• _Direction_
Identify each line in the items below that contains the word "dimensions" and copy those lines in full. Letter case matters.

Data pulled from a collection
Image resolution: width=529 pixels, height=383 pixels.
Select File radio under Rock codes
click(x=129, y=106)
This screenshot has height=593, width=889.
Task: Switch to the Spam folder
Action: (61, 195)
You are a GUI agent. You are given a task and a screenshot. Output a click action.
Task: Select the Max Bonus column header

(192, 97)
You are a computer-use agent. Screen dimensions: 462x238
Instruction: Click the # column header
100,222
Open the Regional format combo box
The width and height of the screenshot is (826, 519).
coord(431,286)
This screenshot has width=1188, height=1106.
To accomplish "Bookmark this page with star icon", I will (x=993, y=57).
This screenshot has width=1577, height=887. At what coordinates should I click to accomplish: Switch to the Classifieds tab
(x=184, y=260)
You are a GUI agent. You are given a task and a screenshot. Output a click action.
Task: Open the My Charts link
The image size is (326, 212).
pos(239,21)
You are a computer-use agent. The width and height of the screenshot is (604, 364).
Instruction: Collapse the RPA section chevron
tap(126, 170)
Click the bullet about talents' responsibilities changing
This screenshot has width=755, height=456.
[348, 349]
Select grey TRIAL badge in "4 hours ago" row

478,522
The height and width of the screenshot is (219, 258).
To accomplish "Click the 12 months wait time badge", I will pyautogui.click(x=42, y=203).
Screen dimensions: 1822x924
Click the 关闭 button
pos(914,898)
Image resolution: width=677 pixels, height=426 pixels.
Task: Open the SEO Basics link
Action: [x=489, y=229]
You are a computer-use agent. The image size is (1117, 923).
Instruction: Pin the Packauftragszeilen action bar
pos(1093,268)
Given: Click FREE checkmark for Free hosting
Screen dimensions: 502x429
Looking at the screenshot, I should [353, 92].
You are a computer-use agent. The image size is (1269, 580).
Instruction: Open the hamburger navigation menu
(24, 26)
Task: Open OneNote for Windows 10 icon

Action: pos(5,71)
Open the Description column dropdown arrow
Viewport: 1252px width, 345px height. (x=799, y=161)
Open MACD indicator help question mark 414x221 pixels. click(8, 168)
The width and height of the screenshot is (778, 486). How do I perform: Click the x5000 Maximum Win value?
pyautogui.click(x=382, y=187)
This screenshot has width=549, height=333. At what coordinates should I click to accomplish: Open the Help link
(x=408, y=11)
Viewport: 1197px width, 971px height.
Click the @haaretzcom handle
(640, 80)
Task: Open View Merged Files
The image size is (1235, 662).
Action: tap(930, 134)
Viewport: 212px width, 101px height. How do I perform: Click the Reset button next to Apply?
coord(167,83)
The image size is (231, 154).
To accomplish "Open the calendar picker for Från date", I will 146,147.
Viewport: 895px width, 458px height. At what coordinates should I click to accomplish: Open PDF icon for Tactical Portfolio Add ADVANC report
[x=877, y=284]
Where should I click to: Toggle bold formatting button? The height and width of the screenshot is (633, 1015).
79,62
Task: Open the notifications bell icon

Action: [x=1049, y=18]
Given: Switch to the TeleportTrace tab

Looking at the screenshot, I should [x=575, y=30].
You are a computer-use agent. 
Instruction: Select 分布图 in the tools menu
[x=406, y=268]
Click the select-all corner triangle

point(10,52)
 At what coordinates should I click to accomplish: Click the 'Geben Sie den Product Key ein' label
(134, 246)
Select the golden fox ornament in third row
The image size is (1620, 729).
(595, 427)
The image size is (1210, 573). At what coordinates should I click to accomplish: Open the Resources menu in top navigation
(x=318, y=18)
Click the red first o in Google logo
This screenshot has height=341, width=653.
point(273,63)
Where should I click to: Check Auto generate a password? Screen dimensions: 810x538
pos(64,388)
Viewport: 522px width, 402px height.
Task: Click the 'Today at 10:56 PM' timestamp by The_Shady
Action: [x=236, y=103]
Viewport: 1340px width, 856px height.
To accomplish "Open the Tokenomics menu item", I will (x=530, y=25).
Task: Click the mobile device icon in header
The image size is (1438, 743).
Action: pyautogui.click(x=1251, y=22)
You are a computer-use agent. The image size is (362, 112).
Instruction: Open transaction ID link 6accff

• _Output for this task_
You are a computer-use agent. Screen dimensions: 462x238
Screen dimensions: 1822x924
Screen dimensions: 502x429
Where should I click to: Check Auto generate a password? Screen dimensions: 810x538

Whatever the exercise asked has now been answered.